** Start Data shown **

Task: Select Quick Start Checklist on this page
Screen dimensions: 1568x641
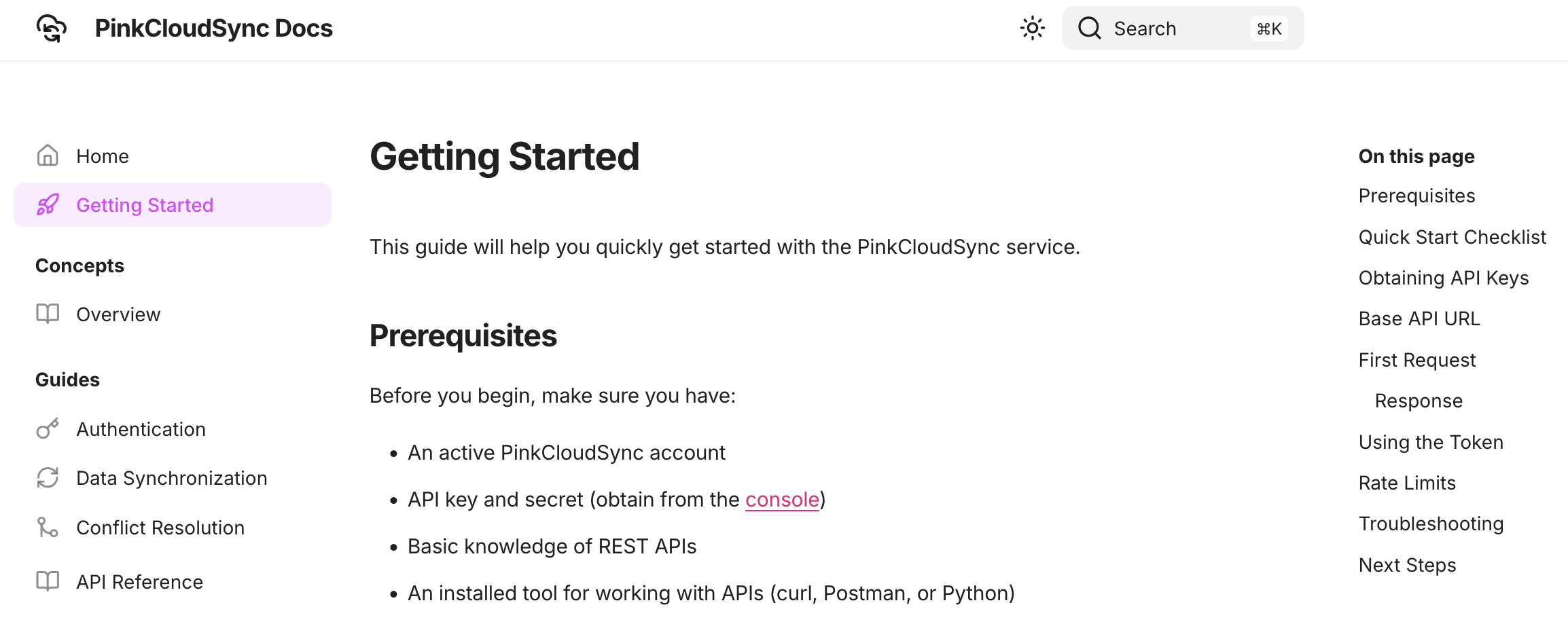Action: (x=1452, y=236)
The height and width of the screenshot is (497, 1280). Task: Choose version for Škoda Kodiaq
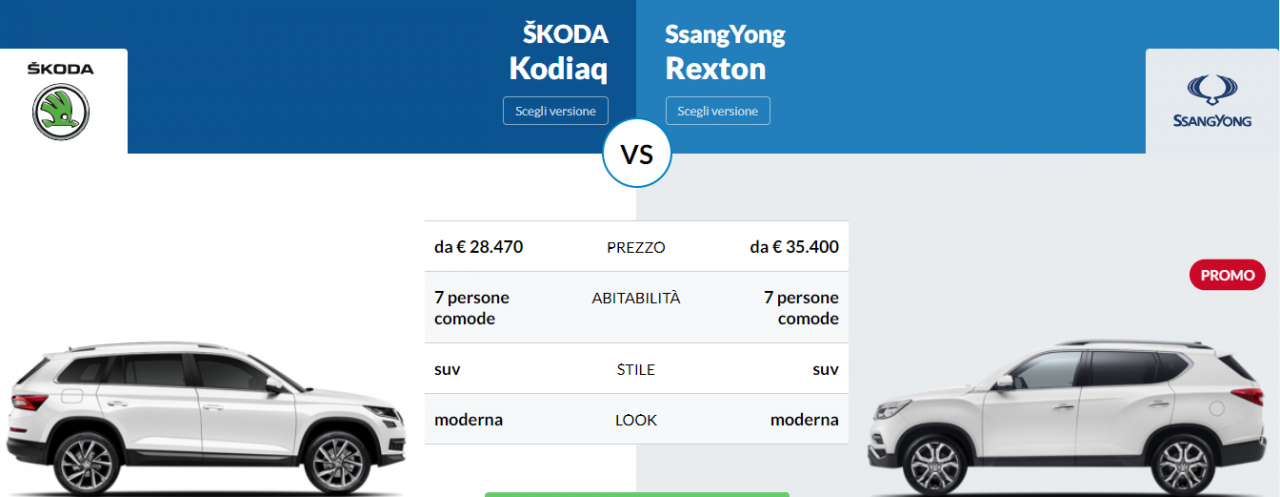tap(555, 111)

** End Data shown **
** Start Data shown **

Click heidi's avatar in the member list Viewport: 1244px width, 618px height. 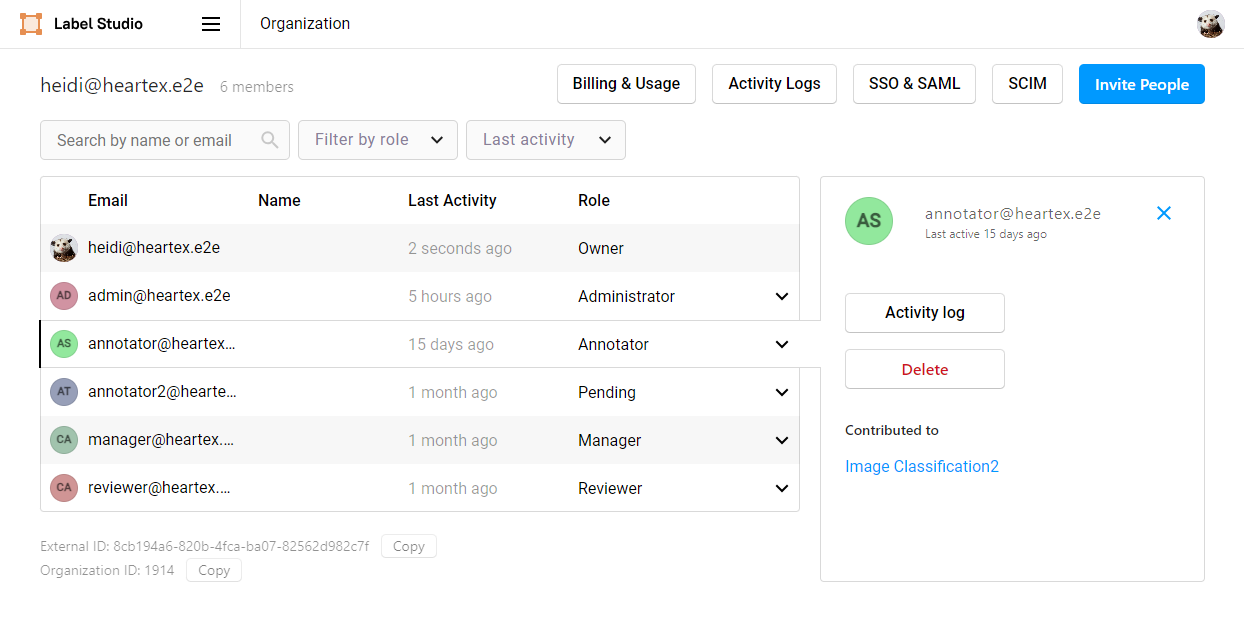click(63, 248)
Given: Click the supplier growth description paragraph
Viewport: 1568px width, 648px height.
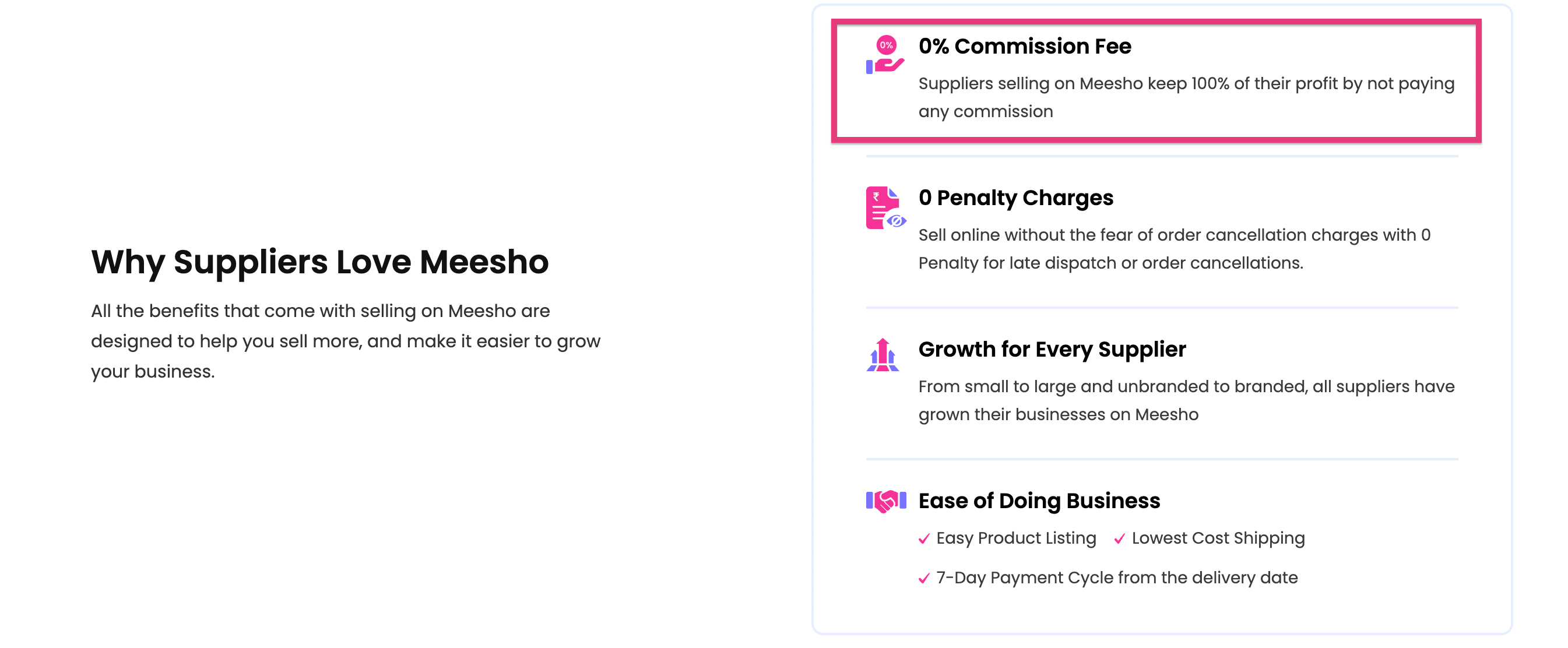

** End Data shown **
** Start Data shown **

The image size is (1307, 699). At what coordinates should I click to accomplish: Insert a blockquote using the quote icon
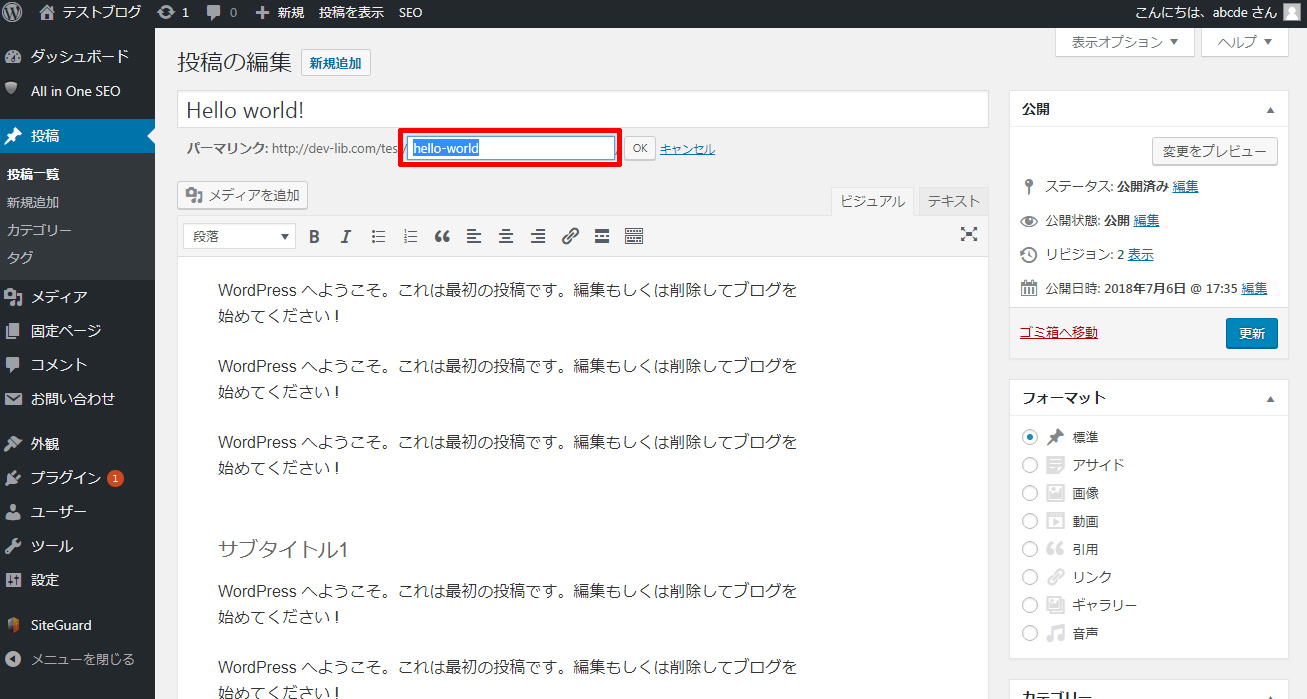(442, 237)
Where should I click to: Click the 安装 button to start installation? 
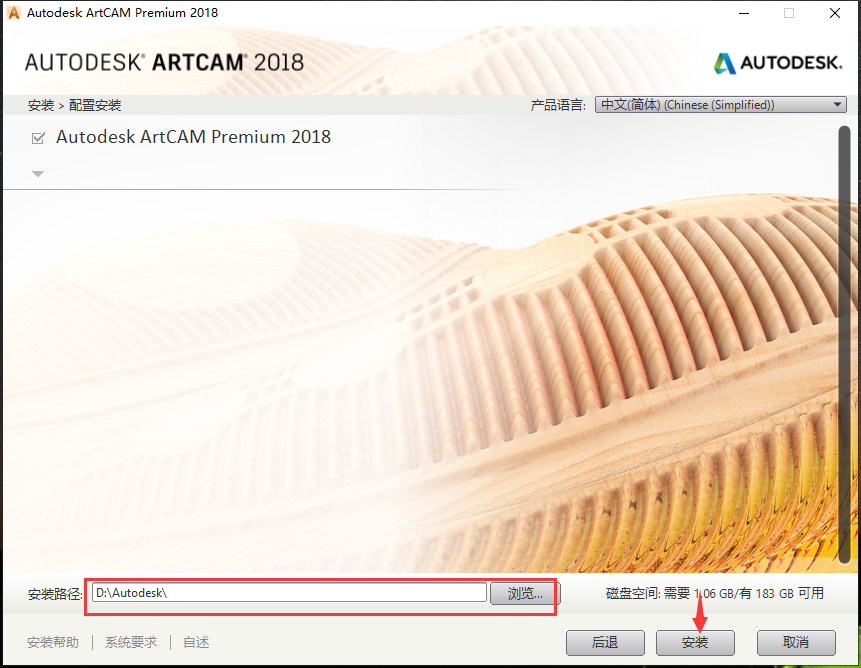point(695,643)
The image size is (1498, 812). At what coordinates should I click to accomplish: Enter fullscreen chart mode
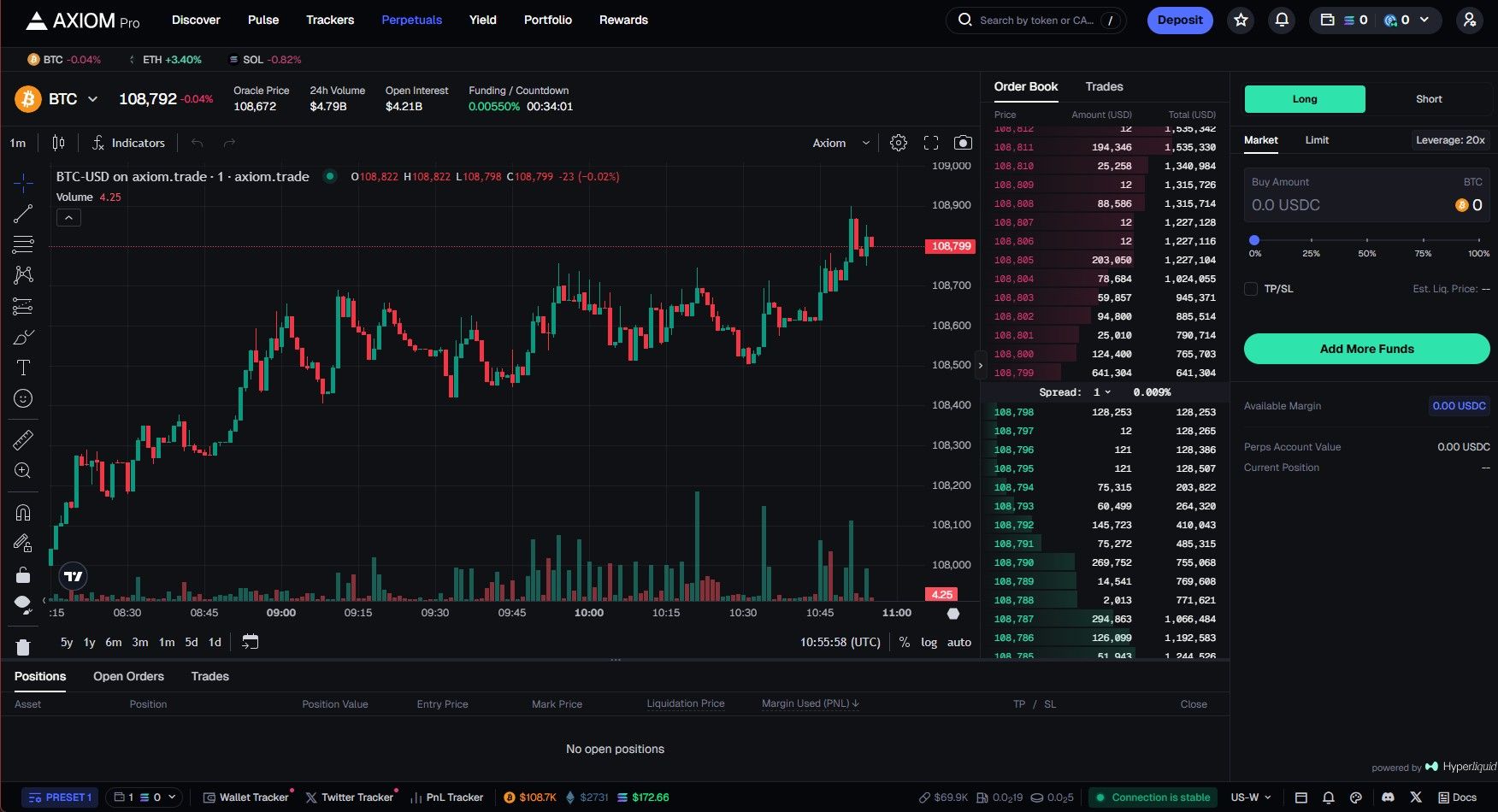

** End Data shown **

■ Given instruction ■
Reproduce the records above line for line, starting at the line that contains "Task: Select Quick" and ending at the line that contains "tap(555, 111)". Leave the pictures out.

■ Solution to the problem ■
Task: Select Quick Start Checklist on this page
Screen dimensions: 1568x641
Action: (x=1452, y=236)
The height and width of the screenshot is (497, 1280). Task: Choose version for Škoda Kodiaq
tap(555, 111)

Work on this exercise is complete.